Segment Open

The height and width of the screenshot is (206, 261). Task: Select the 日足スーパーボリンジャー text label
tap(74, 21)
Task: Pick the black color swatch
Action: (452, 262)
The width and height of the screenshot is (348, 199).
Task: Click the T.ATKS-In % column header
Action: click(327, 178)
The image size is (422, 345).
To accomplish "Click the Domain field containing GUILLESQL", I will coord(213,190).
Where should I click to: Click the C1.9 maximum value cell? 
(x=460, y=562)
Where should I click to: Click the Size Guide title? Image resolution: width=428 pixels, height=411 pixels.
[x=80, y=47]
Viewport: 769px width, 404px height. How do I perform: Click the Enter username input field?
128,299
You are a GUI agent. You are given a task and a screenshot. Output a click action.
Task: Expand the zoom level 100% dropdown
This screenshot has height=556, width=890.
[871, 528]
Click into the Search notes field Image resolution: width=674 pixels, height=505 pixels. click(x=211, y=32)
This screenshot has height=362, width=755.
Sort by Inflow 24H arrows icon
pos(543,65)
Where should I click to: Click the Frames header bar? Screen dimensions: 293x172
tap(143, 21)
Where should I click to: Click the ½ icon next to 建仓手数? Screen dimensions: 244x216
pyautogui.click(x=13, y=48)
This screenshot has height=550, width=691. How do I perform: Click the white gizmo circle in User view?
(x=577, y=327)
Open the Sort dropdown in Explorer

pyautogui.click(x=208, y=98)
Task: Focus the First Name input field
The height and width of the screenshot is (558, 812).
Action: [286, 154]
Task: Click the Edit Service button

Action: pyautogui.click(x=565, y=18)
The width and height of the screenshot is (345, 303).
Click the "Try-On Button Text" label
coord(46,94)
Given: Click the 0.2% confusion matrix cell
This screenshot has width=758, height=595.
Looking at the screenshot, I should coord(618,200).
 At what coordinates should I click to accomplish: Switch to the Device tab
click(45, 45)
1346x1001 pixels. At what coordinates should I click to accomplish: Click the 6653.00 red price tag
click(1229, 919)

Segment Closed

> [Action item]
Lines from the one containing "The width and height of the screenshot is (345, 303)." through the end of the entries above must be copied exactly; include both ends and no other lines.

> [Expected output]
The width and height of the screenshot is (345, 303).
Click the "Try-On Button Text" label
coord(46,94)
Given: Click the 0.2% confusion matrix cell
This screenshot has width=758, height=595.
Looking at the screenshot, I should coord(618,200).
 At what coordinates should I click to accomplish: Switch to the Device tab
click(45, 45)
1346x1001 pixels. At what coordinates should I click to accomplish: Click the 6653.00 red price tag
click(1229, 919)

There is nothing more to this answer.